Le 21 décembre, les expéditions russes vers l’Allemagne via l’oléoduc Yamal-Europe ont chuté sans explication, provoquant la panique. Le prix, qui un mois plus tôt s’était établi à 87 euros par MWh, a décollé à 179,18 euros. La guerre en Ukraine n’a fait qu’étendre ce qui existait déjà sur le terrain depuis un certain temps : en période de tension politique, il est commode pour Moscou de tirer sur la corde et de déclencher le chaos.
Le 3 mars, la Russie a ventilé un arrêt des approvisionnements après la décision de l’Allemagne de ne pas certifier Nord Stream 2, faisant monter le prix du gaz européen au point Ttf à plus de 200 euros pour la première fois. La même dynamique s’est produite le 26 avril suivant lorsque le gaz a été coupé à la Pologne et à la Bulgarie : le prix a augmenté de plus de 25% en quelques heures après être tombé aux niveaux d’avant-guerre, ce qui a amené de nombreux pays à conclure des accords avec la Russie pour payer les contrats en roubles.
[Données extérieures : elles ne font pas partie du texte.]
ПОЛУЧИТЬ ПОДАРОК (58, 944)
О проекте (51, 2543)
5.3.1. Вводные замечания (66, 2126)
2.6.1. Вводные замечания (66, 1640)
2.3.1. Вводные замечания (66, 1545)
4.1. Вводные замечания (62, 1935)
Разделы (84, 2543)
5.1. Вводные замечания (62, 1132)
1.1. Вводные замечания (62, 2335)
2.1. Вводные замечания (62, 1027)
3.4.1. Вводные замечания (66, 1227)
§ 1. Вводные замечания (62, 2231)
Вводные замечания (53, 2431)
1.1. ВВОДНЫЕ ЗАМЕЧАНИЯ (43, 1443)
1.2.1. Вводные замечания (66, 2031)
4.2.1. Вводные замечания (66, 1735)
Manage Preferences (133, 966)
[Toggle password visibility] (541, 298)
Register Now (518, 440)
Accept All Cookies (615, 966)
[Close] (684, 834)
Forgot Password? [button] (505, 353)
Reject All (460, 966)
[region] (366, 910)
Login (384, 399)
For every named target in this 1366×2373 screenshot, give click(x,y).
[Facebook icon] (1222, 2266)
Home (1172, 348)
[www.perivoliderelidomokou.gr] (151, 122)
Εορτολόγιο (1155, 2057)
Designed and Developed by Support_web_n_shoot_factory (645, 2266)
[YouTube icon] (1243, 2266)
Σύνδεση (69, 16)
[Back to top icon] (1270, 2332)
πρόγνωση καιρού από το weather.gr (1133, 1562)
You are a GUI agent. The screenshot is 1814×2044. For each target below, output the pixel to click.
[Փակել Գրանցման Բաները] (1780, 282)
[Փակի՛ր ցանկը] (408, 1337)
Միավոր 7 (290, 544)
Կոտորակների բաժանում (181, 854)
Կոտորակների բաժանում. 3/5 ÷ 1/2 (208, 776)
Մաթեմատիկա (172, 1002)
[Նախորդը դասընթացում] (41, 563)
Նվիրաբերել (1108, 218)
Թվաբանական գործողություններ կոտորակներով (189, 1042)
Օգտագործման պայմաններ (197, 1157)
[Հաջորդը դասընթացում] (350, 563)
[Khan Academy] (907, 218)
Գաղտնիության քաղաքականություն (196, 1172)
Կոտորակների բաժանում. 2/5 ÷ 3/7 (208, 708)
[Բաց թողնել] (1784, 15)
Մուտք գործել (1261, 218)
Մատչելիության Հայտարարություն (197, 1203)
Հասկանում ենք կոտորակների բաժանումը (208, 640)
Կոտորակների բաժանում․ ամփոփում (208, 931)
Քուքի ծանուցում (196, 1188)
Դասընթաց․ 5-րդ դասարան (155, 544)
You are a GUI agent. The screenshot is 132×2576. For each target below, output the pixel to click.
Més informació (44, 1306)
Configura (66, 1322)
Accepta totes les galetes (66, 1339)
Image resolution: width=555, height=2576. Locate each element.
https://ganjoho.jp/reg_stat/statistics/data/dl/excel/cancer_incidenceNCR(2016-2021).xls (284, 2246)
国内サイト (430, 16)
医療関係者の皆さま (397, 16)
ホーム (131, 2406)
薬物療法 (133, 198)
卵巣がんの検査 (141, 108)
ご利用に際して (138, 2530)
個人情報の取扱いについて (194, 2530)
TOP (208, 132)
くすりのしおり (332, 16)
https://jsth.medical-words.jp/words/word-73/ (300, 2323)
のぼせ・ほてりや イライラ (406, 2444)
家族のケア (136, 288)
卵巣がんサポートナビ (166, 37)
Après que le mois de mai ait marqué une nouvelle période d’accalmie, ramenant le gaz à 80 euros par MWh après les premières politiques de diversification, une nouvelle flambée s’est produite à la mi-juin lorsque, à l’occasion du voyage de Mario Draghi, Olaf Scholz et Emmanuel Macron à Kiev, la Russie a réduit ses approvisionnements vers l’Italie et l’Allemagne.
Depuis lors, la victoire psychologique russe est définitive, ce que l’on pouvait déjà deviner en entendant les mots sur le « chômage de masse et la pauvreté » que l’Allemagne risquait sans le gaz russe, selon le ministre de l’Économie Robert Habeck, prononcés le 15 mars. Le résultat ? Les prix sont passés de 81 à 181 euros entre le 13 juin et le 13 juillet. L’intrigue est claire : à chaque fois que le prix se stabilise ou recule, la Russie lance des coups de pression et une guerre économique hybride auxquels l’Europe réagit ponctuellement dans le désarroi, en se mettant au pied du mur et en rendant explicite sa dépendance vis-à-vis de la Russie. Comment s’en sortir ? En se préparant à supporter le poids de l’embargo énergétique, qui est désormais une option mise sur la table. Mais aussi, sinon surtout, avec des politiques cohérentes : et aujourd’hui plus que jamais, le plafonnement des prix intérieurs apparaît comme un moyen viable de donner à l’Europe des armes pour répondre au chantage énergétique russe. Tertium non datur : il faut savoir qu’avec la stratégie des sanctions, l’arme énergétique est devenue un instrument de pression légitime (et prévisible) pour la Russie. Et soyez prêt à empêcher Moscou de l’exploiter en permanence à l’approche de l’hiver.